The series has become very popular with women of all ages, from the Teen Beat readers all the way to AARP members. The movie rights were signed away before the final book even came out, and each installment has been a box office smash hit, with giddy fans eagerly awaiting the next.
The series is set in an actual place: Forks, WA, to the residents’ chagrin and delight, depending who you’re talking to. The fans have anointed it a holy place, and it has become a pilgrimage for many, completely transforming the town into a vampiric tourist destination. Fervent fans have exploded the questionable genre of fan-fiction with paeans and odes to the series, which is where E.L. James and 50 Shades of Grey come in.

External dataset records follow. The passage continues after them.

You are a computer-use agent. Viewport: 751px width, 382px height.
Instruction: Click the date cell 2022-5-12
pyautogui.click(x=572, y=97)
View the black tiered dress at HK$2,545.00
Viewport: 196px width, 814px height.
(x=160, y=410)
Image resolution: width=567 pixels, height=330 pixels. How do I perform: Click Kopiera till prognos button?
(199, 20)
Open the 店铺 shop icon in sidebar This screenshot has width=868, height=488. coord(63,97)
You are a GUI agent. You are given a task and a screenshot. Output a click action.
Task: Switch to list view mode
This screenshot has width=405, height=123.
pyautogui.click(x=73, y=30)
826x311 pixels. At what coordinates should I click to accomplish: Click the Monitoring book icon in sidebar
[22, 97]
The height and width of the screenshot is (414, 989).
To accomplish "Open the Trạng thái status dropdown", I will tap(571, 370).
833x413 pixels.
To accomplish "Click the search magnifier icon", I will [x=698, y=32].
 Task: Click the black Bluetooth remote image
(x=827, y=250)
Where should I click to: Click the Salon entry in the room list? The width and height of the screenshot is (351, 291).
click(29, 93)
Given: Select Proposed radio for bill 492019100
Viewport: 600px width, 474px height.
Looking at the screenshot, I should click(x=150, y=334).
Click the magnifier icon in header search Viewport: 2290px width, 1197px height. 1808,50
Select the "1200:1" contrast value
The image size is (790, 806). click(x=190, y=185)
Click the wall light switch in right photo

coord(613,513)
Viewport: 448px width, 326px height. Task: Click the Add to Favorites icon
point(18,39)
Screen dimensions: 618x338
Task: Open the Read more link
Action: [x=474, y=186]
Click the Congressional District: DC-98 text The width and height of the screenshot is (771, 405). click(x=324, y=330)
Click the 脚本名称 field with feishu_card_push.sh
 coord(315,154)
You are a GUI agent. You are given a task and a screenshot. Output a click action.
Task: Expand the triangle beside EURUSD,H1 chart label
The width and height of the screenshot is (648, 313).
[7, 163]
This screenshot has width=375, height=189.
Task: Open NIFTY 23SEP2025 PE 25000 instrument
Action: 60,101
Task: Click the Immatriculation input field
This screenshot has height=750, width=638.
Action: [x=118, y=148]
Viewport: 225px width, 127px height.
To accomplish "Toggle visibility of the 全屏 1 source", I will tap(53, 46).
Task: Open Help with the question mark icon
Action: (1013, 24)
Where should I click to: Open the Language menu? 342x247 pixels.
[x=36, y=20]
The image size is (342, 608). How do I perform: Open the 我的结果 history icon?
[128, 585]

E.L. James is a British producer who read and loved Twilight so much that she decided to write her own fan-fiction, which was geared towards older readers. ( read: sex, sex, and more sex… ) It’s a little strange, because if you didn’t know it was based on Twilight, you would never guess, but apparently the Twilight connection is what got the books noticed in the first place.
Parts of the story (which was originally named Masters of the Universe) were published on fan sites under the pen name ”Snowqueens Icedragon”, and the main characters were named after Edward and Bella (the protagonists in Twilight). After James got a lot of comments on the fan sites saying that they felt her content was too adult, she removed the content, set up her own site, and renamed her characters: Christian Grey and Anastasia Steele.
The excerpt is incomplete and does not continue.